(Screenshot grounding data)
.....
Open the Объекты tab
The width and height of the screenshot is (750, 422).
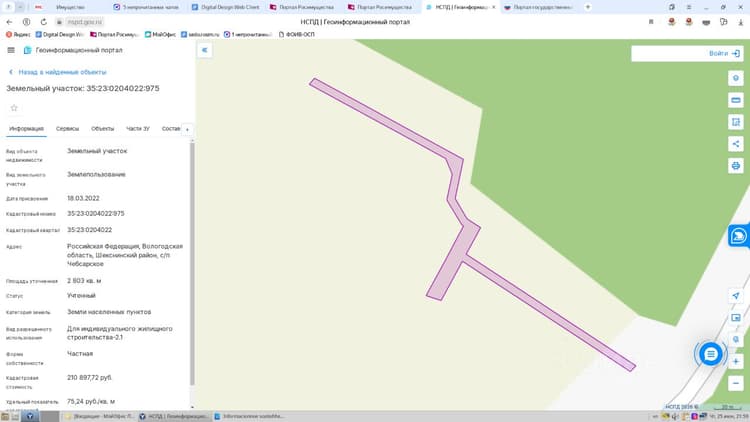pyautogui.click(x=102, y=129)
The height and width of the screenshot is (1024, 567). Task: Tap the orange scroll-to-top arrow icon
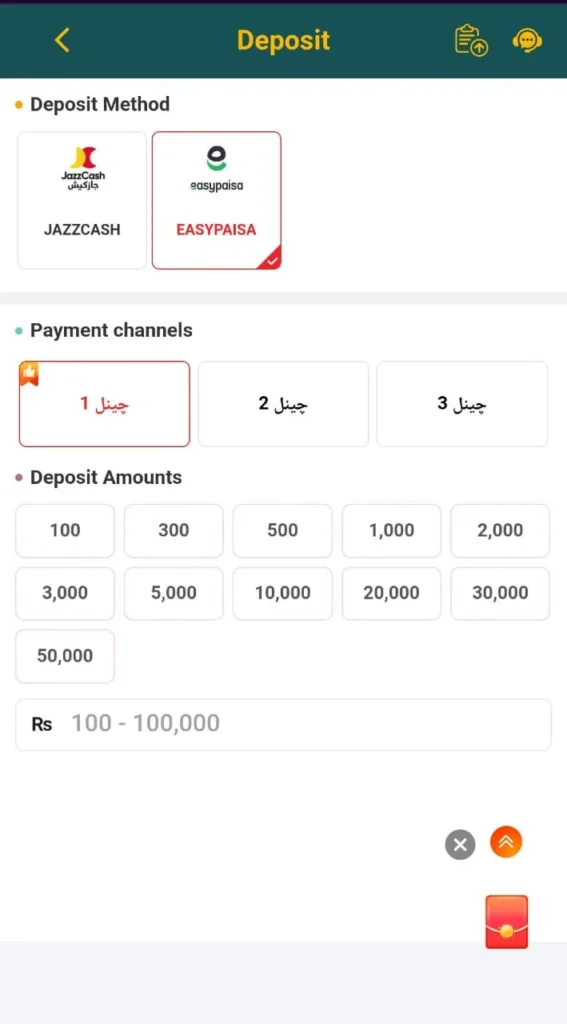(x=506, y=842)
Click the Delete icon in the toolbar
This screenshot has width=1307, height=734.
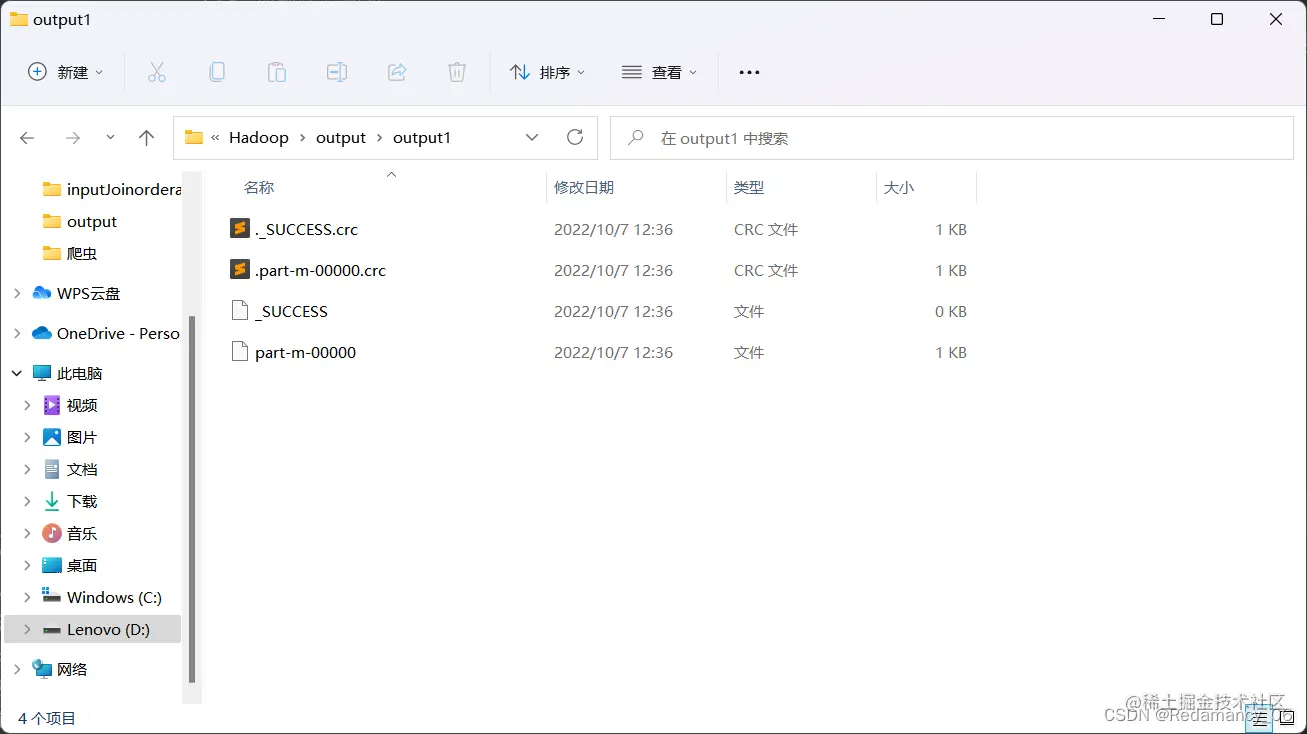[457, 71]
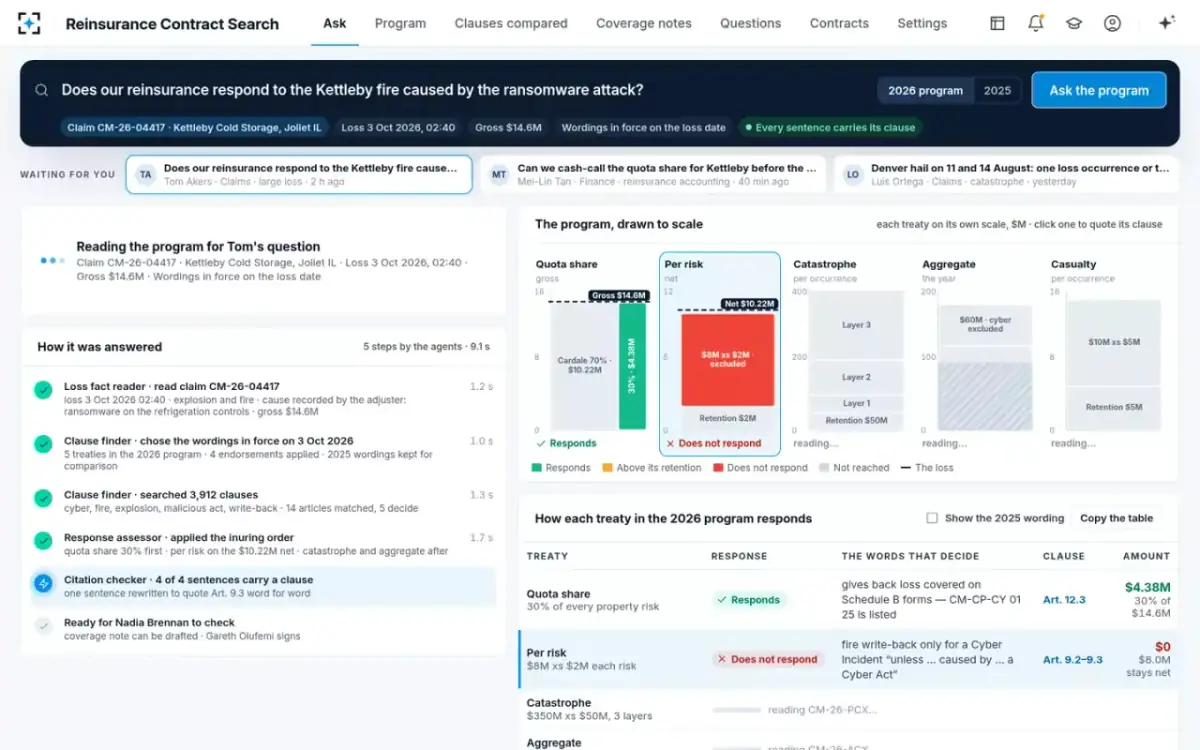This screenshot has height=750, width=1200.
Task: Click the Reinsurance Contract Search logo icon
Action: 30,23
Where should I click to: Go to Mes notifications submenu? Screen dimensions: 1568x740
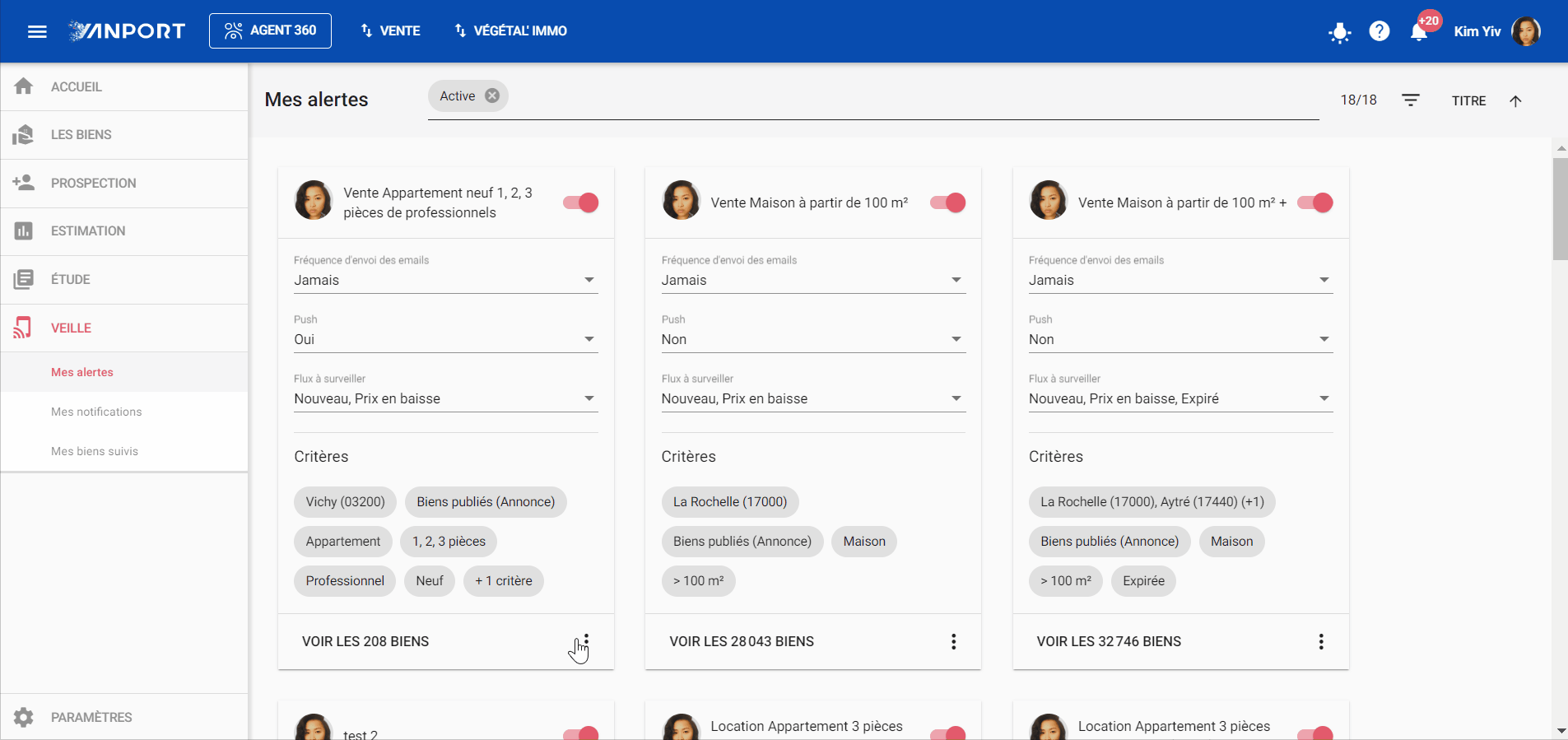pos(96,412)
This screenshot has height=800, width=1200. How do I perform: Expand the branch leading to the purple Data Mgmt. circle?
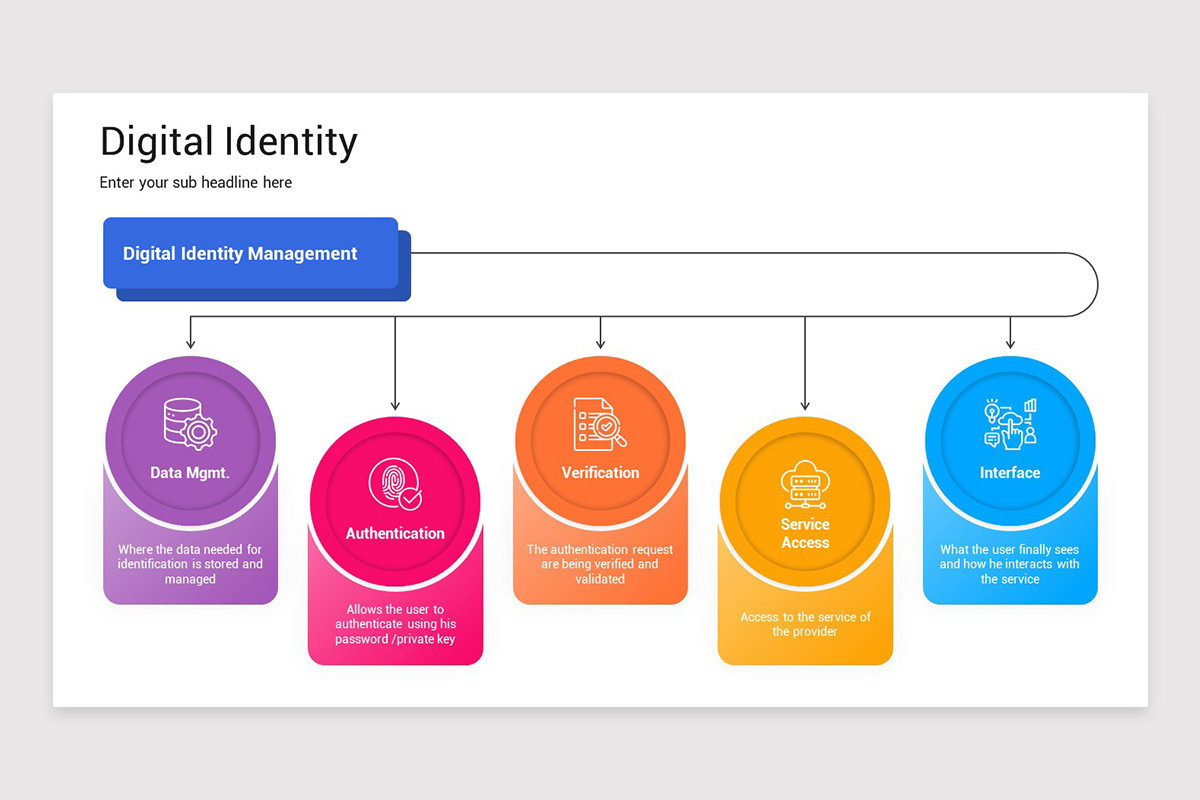(191, 330)
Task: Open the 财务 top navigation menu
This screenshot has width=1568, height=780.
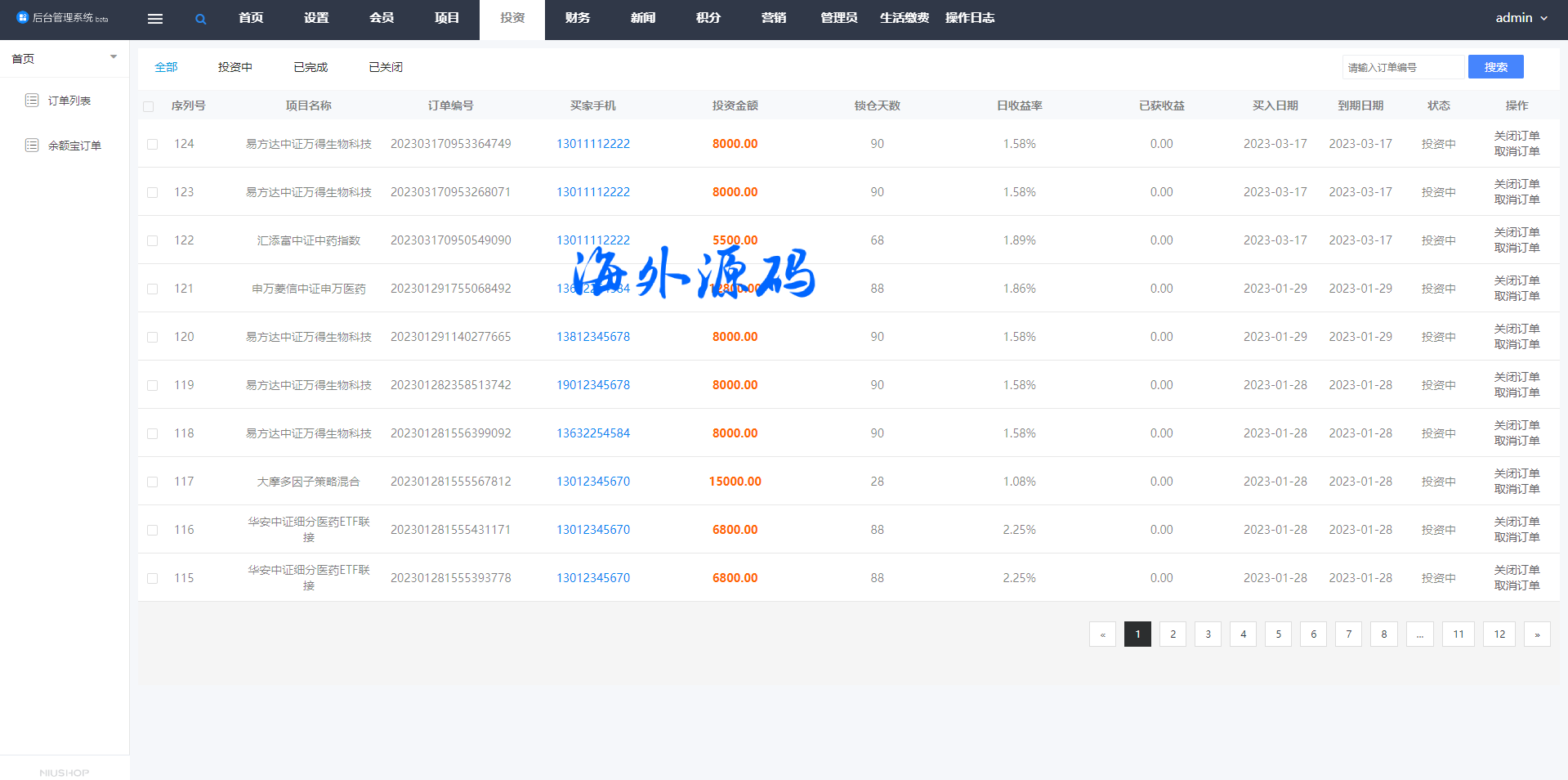Action: tap(577, 18)
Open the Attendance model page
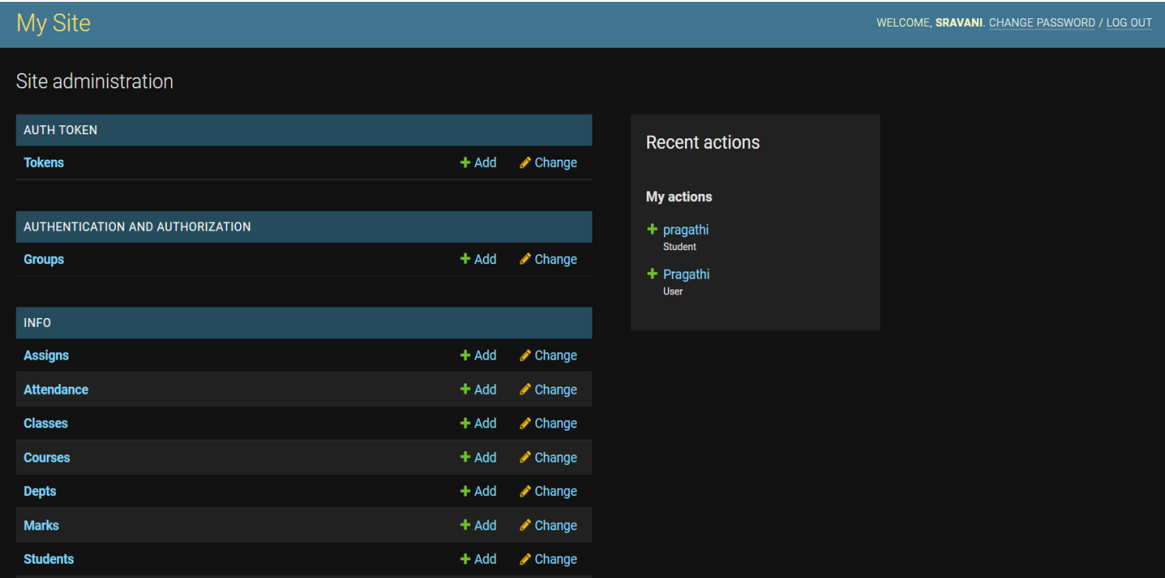The image size is (1165, 578). coord(56,390)
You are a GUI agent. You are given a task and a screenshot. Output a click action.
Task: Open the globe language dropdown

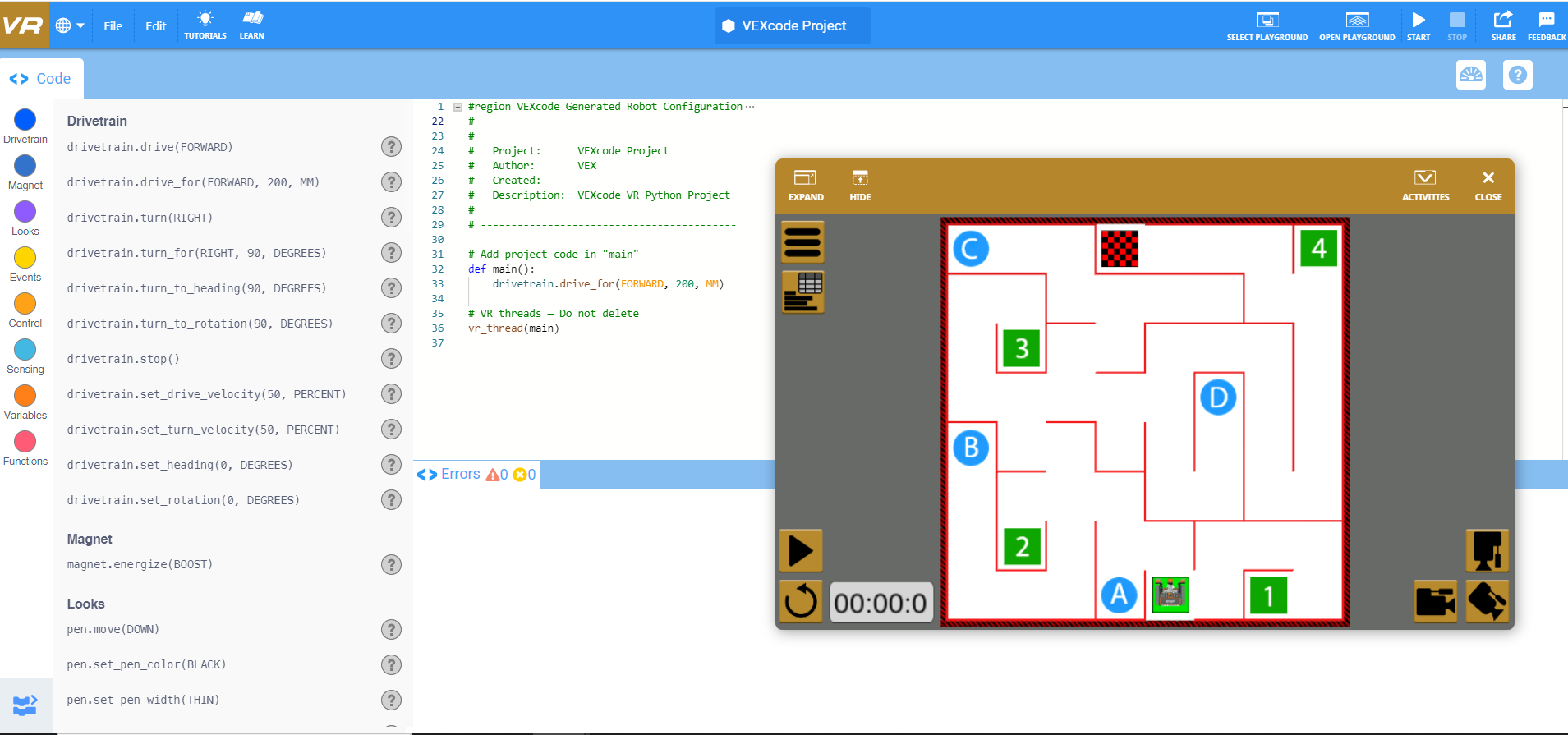click(x=70, y=25)
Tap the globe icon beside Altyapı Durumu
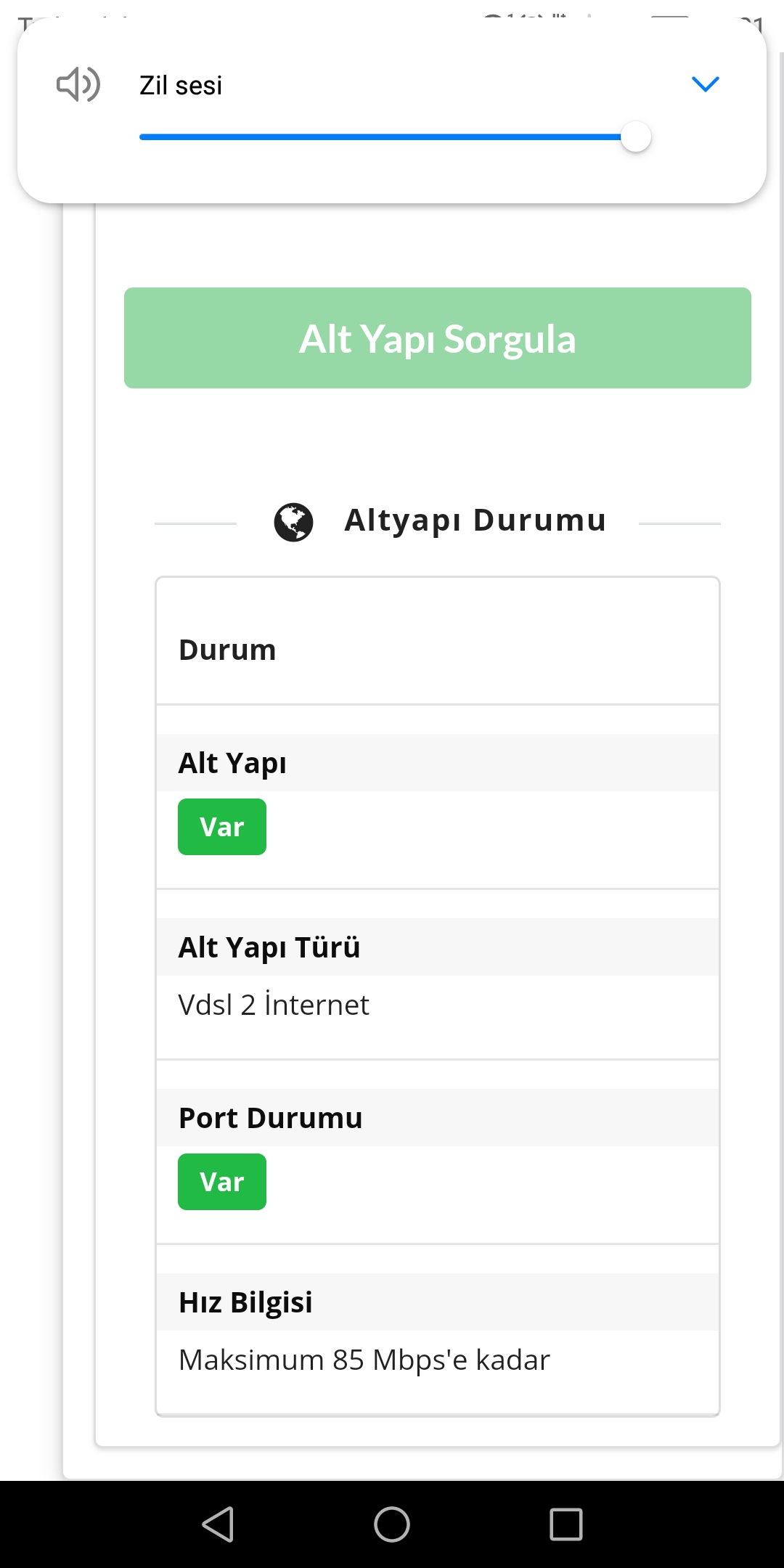This screenshot has width=784, height=1568. 293,522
.....
● Task directions: Although the records contain pictures, print only the rest, exactly as written.

● Solution to this problem:
Open the Объекты tab
The width and height of the screenshot is (750, 422).
pyautogui.click(x=102, y=129)
The height and width of the screenshot is (1024, 567). Task: Tap the orange scroll-to-top arrow icon
(x=506, y=842)
Click the Delete icon in the toolbar
This screenshot has width=1307, height=734.
[457, 71]
This screenshot has height=750, width=1200.
Task: Click the Reinsurance Contract Search logo icon
Action: 30,23
Where should I click to: Go to Mes notifications submenu? Screen dimensions: 1568x740
pos(96,412)
This screenshot has height=800, width=1200. How do I perform: Expand the branch leading to the purple Data Mgmt. circle?
(191, 330)
Task: Open the 财务 top navigation menu
This screenshot has width=1568, height=780.
Action: tap(577, 18)
Open the Attendance model page
The image size is (1165, 578). coord(56,390)
You are a GUI agent. You are given a task and a screenshot. Output a click action.
Task: Open the globe language dropdown

click(x=70, y=25)
Tap the globe icon beside Altyapı Durumu
This screenshot has width=784, height=1568. 293,522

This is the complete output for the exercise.